Problem to work on ▸ Only one thing is required: the number of lines in the entries below that contain "question".

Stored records
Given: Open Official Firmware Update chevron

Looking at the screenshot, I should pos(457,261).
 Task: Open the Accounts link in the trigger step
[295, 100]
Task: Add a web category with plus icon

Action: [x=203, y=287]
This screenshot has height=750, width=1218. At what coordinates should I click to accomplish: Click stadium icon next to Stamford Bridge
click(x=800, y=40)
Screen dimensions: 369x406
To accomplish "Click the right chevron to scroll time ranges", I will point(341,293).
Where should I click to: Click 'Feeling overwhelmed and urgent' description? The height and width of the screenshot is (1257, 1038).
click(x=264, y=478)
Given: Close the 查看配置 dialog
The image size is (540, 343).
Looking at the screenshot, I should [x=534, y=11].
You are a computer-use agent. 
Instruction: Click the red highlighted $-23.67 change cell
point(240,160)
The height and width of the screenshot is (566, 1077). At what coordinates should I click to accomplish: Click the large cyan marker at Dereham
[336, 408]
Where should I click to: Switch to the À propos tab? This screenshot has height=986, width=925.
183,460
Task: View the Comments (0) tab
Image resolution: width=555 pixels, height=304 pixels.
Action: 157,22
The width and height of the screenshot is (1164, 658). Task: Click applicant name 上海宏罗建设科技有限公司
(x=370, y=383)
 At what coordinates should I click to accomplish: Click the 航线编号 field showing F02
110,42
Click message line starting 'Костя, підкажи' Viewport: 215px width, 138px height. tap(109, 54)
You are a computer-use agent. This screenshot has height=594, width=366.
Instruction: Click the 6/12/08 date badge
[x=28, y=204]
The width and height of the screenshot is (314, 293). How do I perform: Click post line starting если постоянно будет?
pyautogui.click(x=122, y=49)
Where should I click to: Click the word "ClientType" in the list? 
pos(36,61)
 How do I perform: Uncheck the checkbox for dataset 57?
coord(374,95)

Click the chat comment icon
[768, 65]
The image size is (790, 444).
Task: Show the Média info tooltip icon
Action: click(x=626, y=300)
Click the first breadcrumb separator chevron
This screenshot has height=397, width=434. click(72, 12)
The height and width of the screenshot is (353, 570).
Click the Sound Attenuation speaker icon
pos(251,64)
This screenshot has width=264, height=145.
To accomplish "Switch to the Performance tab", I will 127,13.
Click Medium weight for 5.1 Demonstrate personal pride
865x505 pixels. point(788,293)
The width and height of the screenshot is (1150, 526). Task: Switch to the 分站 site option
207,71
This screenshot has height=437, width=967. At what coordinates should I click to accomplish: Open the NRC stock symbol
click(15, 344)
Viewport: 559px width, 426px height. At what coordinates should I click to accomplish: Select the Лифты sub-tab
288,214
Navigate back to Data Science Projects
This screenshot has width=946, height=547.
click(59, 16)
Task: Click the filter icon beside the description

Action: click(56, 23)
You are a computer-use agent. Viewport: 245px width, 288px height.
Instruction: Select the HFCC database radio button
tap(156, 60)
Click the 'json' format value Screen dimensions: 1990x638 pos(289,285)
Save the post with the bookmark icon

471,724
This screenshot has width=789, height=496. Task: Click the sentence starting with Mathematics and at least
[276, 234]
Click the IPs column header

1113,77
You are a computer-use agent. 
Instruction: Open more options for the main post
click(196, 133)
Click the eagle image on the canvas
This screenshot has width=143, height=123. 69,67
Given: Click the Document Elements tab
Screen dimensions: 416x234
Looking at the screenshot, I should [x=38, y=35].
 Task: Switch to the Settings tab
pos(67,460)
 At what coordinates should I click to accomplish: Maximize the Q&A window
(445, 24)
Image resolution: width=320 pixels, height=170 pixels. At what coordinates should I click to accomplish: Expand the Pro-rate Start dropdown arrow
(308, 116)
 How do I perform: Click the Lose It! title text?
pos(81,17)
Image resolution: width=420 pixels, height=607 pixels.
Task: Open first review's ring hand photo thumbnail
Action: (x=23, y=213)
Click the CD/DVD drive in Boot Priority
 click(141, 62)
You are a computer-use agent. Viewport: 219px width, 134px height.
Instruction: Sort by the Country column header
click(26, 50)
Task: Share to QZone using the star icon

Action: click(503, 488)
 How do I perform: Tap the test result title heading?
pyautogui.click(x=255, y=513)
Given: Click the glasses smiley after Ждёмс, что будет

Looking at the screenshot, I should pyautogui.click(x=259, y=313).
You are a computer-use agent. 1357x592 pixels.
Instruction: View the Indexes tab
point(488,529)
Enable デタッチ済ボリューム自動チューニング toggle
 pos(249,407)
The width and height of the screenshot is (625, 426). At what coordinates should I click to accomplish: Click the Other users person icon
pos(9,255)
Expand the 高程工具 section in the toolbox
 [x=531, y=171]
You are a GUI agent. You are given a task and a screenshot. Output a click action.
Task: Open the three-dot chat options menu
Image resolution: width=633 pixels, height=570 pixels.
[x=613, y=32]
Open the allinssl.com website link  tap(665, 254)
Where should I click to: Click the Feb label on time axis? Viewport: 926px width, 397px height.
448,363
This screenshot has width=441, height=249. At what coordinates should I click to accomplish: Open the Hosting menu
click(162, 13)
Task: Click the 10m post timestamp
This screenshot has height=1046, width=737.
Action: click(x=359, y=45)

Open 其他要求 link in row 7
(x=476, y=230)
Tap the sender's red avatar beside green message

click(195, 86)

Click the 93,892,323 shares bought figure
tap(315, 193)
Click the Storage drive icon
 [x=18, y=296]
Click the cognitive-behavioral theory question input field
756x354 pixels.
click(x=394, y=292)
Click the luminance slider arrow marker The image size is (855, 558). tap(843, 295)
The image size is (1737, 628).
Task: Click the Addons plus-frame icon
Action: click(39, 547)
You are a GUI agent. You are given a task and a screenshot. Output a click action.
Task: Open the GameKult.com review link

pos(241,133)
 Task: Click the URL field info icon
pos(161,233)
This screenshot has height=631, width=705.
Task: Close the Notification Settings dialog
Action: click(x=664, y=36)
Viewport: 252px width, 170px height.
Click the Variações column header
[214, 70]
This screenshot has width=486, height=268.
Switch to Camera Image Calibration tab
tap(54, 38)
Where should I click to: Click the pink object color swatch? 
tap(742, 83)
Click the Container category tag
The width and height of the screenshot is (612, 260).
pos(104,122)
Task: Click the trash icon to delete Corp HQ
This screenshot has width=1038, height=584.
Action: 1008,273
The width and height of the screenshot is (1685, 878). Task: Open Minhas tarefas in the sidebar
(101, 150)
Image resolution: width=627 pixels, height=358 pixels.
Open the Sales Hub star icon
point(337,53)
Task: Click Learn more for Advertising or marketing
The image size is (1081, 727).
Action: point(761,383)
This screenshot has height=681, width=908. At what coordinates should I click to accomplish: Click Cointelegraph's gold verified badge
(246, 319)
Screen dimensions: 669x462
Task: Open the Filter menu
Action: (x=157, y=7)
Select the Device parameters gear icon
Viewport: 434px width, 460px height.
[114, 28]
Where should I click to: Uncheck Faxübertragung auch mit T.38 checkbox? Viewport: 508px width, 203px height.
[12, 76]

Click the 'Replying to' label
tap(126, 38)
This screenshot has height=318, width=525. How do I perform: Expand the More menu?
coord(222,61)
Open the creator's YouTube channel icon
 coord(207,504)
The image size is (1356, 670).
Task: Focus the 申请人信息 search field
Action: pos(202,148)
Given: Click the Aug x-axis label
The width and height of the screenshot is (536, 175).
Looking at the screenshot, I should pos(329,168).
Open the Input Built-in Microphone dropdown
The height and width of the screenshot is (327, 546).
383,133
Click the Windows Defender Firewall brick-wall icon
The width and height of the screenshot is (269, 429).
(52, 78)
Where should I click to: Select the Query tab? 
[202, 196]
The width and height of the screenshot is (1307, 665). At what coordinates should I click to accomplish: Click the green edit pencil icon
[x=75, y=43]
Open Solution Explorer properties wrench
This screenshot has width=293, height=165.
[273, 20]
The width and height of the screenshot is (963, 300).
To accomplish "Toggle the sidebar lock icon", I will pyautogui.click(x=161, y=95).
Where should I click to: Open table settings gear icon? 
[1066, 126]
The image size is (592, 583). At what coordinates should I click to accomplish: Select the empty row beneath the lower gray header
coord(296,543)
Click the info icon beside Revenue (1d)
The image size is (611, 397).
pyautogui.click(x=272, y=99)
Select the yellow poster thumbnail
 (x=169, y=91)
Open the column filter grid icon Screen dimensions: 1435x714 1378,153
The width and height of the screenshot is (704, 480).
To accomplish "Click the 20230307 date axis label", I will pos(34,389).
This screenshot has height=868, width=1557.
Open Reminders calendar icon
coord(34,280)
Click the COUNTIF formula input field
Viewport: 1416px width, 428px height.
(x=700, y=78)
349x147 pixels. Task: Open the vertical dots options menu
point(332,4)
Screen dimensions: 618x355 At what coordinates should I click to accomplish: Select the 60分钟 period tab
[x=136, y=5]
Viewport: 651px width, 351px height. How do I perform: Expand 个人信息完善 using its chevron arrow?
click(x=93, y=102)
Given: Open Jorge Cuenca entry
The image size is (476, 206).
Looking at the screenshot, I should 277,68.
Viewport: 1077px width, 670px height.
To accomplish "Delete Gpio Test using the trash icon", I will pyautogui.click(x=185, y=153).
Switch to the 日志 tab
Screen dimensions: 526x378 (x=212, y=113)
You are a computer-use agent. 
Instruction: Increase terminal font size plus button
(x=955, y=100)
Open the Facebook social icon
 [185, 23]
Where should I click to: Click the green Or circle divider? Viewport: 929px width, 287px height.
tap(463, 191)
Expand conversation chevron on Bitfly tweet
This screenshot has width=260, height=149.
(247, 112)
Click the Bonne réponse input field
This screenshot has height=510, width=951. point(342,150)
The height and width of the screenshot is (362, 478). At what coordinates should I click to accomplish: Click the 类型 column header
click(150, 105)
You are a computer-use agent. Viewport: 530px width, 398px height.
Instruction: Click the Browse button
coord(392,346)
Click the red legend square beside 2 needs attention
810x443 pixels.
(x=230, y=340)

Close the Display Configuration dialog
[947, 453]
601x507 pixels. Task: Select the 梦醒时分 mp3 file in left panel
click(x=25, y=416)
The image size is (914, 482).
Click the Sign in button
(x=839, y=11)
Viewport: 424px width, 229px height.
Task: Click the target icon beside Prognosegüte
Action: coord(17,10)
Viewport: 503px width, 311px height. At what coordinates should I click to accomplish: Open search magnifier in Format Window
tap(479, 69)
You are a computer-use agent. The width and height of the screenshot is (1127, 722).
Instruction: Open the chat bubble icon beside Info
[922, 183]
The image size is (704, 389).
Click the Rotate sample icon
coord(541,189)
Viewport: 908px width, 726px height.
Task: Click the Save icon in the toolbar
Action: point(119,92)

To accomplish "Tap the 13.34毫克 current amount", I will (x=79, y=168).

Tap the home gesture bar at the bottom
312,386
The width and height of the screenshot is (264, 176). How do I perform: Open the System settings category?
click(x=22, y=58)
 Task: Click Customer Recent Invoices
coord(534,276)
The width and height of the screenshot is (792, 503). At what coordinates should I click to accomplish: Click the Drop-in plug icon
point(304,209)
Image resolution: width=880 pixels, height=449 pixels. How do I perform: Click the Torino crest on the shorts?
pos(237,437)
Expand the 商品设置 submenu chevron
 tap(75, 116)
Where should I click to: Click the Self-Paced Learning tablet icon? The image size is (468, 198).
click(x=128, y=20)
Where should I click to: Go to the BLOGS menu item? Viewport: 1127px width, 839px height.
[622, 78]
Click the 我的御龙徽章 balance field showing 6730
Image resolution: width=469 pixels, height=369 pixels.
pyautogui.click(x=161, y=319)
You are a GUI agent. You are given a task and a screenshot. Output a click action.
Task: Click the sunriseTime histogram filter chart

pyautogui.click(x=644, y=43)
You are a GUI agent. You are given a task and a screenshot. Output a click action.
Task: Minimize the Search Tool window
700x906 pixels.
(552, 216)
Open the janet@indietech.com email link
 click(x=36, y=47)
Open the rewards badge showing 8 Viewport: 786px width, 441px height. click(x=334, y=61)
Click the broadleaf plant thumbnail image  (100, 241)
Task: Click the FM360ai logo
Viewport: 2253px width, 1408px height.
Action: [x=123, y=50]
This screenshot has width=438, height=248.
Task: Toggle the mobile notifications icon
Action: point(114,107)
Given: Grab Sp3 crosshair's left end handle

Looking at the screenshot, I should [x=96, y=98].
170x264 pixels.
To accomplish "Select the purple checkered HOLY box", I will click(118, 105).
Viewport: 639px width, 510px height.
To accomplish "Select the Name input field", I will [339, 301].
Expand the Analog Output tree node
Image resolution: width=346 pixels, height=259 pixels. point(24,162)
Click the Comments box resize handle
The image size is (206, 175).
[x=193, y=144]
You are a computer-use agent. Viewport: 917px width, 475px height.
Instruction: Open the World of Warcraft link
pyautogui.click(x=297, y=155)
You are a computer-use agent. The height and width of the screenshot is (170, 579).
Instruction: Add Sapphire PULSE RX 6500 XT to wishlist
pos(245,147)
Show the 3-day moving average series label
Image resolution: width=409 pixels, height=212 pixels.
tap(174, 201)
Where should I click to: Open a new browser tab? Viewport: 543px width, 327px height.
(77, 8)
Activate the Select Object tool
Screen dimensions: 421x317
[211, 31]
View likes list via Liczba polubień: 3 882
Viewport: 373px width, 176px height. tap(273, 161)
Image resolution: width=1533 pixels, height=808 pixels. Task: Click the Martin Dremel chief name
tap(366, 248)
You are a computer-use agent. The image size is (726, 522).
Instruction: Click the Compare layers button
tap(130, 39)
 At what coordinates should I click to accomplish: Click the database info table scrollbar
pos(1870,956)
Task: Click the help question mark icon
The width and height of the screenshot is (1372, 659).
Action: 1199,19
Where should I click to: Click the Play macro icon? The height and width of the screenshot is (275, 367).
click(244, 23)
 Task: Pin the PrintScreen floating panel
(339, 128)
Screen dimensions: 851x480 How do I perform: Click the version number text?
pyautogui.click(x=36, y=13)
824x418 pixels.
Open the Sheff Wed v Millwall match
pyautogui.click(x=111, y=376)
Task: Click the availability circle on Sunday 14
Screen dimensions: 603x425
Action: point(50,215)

Expected output ▸ 2